On Tuesday night, the unrest spread to at least nine towns in the suburbs north and northeast of Paris.

One of the worst-hit suburbs Tuesday was Aulnay-sous-Bois, where 15 cars were torched and police in riot gear fired tear gas and rubber bullets at gangs of angry youths who threw stones at a firehouse and lobbed Molotov cocktails at a town hall annex, AP reported.

The rioting began last Thursday in Clichy-sous-Bois after two teenagers were accidentally electrocuted and a third was injured while apparently trying to escape from police by hiding in a power substation. Officials have said police were not chasing the boys.

But the original cause has been all but forgotten as residents of other communities -- weary of poverty, unemployment and discrimination against the large immigrant and Muslim populations -- have vented their frustration.

With all the Euro-sneering directed toward their country in the wake of Hurricane Katrina, it's understandable if Americans feel quite a bit of schaedenfreude right now. But as Francis Fukuyama noted in yesterday's Wall Street Journal, Europe's rapidly growing, increasingly disaffected Muslim immigrant underclass could have serious consequences for the United States and the rest of the world, too:

We have tended to see jihadist terrorism as something produced in dysfunctional parts of the world, such as Afghanistan, Pakistan or the Middle East, and exported to Western countries. Protecting ourselves is a matter either of walling ourselves off, or, for the Bush administration, going "over there" and trying to fix the problem at its source by promoting democracy.

There is good reason for thinking, however, that a critical source of contemporary radical Islamism lies not in the Middle East, but in Western Europe. In addition to Bouyeri and the London bombers, the March 11 Madrid bombers and ringleaders of the September 11 attacks such as Mohamed Atta were radicalized in Europe. In the Netherlands, where upwards of 6% of the population is Muslim, there is plenty of radicalism despite the fact that Holland is both modern and democratic. And there exists no option for walling the Netherlands off from this problem.
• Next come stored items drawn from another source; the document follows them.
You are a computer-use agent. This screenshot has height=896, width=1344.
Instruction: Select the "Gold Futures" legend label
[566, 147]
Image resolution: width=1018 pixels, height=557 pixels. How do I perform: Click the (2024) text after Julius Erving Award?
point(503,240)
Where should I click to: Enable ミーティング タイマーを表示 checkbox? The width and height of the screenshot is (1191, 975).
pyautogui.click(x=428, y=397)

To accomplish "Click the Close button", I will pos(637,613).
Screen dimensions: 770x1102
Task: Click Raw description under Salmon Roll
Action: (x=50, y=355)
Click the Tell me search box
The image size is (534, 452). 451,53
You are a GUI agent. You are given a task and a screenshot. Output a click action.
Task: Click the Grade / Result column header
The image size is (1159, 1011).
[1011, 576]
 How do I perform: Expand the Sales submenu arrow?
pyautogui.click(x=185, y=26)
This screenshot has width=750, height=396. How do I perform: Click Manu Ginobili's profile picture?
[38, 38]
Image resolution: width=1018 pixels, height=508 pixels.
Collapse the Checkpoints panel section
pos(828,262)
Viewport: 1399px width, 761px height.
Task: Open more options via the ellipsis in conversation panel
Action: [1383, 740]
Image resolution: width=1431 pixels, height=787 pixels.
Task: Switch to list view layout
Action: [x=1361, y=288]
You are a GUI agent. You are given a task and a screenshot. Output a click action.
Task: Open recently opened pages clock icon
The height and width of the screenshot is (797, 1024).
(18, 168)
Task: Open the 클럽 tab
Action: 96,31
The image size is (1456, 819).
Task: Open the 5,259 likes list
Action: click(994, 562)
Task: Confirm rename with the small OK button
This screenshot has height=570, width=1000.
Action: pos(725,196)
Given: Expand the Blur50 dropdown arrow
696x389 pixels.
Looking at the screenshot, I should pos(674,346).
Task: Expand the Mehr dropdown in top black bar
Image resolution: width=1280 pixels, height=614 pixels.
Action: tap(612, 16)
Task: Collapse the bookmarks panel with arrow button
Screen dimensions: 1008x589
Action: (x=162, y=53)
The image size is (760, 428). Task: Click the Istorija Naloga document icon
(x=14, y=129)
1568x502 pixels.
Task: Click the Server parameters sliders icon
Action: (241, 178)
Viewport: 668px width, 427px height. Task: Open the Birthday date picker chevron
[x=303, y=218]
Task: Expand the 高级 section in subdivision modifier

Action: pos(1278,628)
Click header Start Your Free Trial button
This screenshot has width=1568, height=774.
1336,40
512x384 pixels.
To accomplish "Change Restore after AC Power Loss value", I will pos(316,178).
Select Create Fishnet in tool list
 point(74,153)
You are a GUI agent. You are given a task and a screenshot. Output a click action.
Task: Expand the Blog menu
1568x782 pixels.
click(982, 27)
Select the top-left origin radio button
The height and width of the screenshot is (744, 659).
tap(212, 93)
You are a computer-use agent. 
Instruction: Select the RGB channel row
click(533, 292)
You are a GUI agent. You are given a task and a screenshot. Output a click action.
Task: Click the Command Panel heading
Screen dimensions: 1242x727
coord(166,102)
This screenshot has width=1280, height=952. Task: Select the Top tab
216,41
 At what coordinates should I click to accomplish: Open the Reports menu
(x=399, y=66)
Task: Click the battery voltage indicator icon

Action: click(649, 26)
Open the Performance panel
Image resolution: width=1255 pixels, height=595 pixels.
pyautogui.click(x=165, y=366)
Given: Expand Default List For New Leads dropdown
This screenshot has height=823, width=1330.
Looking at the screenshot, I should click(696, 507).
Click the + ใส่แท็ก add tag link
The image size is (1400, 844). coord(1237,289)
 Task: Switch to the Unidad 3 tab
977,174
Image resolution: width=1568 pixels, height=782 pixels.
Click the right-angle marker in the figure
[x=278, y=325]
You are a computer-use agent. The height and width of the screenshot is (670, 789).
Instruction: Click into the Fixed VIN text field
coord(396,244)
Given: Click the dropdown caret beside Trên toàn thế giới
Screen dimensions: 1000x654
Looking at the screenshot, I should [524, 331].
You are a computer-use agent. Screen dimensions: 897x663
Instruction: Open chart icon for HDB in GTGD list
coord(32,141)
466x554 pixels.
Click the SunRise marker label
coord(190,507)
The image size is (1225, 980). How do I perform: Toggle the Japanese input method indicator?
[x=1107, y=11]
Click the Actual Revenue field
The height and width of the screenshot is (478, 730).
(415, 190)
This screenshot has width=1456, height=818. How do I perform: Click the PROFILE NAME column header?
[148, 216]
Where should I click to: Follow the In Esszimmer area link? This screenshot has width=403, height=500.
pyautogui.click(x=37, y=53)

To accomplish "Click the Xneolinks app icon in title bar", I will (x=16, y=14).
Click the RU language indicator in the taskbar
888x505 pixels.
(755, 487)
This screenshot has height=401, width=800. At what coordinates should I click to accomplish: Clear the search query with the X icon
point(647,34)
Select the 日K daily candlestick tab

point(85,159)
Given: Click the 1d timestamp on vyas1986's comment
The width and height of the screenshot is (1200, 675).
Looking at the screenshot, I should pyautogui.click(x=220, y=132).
We profoundly misunderstand contemporary Islamist ideology when we see it as an assertion of traditional Muslim values or culture. In a traditional Muslim country, your religious identity is not a matter of choice; you receive it, along with your social status, customs and habits, even your future marriage partner, from your social environment. In such a society there is no confusion as to who you are, since your identity is given to you and sanctioned by all of the society's institutions, from the family to the mosque to the state.

The same is not true for a Muslim who lives as an immigrant in a suburb of Amsterdam or Paris. All of a sudden, your identity is up for grabs; you have seemingly infinite choices in deciding how far you want to try to integrate into the surrounding, non-Muslim society. In his book "Globalized Islam" (2004), the French scholar Olivier Roy argues persuasively that contemporary radicalism is precisely the product of the "deterritorialization" of Islam, which strips Muslim identity of all of the social supports it receives in a traditional Muslim society.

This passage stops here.